The Phnom Penh Municipal Court on Thursday ruled to temporarily detain three women in Prey Sar prison for their involvement in a case in which they acted as surrogate mothers and delivered their children to Chinese nationals in Vietnam.
On Tuesday, the Ministry of Interior’s Anti-Human Trafficking Department and juvenile protection police officers sent 32-year-old Seng Chanda, Phuon Sinuon, 32 and Sat Saruon, 31, to court after they were arrested in Vietnam.
They are all residents of Ang Snuol district’s Tuol Pich commune in Kandal province.

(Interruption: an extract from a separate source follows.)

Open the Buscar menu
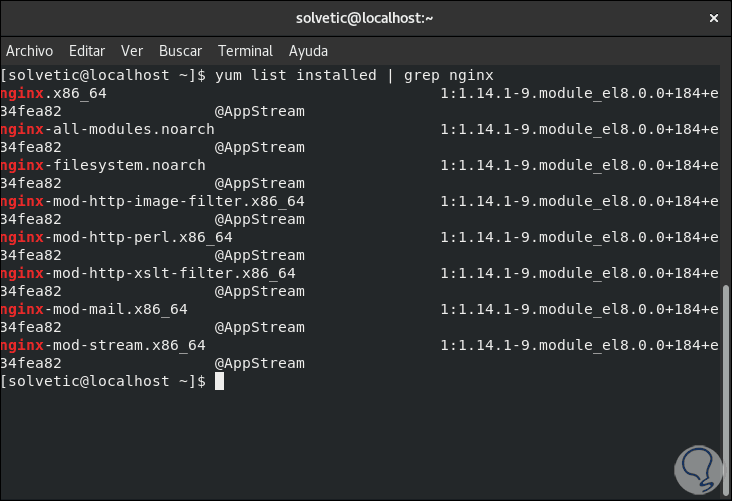This screenshot has height=501, width=732. 180,51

The women have been charged with two criminal offences and face more than 20 years in prison if found guilty, said Phnom Penh Municipal Court spokesman Y Rin.
“The Phnom Penh Municipal Court judge decided to temporarily detain the three at Correctional Centre 2 under Article 16 of the Law on Suppression of Human Trafficking and Sexual Exploitation and Article 332 of the Criminal Code."
“We charged them with trafficking transnational persons and [acting as an] intermediary between an adoptive parent and a pregnant woman,” Rin told The Post.
According to Article 332 of the Criminal Code, acting as an intermediary for monetary gain between a person or a couple desiring to adopt a child and a woman agreeing to bear the child with the intent to give up the child is punishable by imprisonment from one to six months and a fine from 100,000 to one million riel ($25 to $245).
Article 16 of the Law on Suppression of Human Trafficking and Sexual Exploitation stipulates that the act of selling, buying or exchanging a person for cross-border transfer to outside of Cambodia is punishable by imprisonment of seven to 20 years.
Chhiv Phally, the Ministry of Interior’s Anti-Human Trafficking and Juvenile Protection Department director, said the three women were detained by Vietnamese police and returned to Cambodia after they illegally crossed into the country to deliver their children to Chinese nationals for $8,000 per child.
Am Sam Ath, monitoring manager with human rights group Licadho, told The Post on Thursday that he was saddened by the court’s decision to charge the three, saying the factors leading people to commit the crime are a poor standard of living and a lack of awareness of the law.
He said women who are forced to become surrogate mothers because they are so desperate for money should be seen as victims. Sam Ath also requested the court to reconsider the charges and to find the brokers behind the surrogacy agreement.
“What is important is that the government should make an announcement broadly over the issue and should publicly discuss [illegal surrogacy] so that people understand it,” he said.
Cambodia has cracked down on 43 cases of illegal surrogacy, with most of the babies sent to China.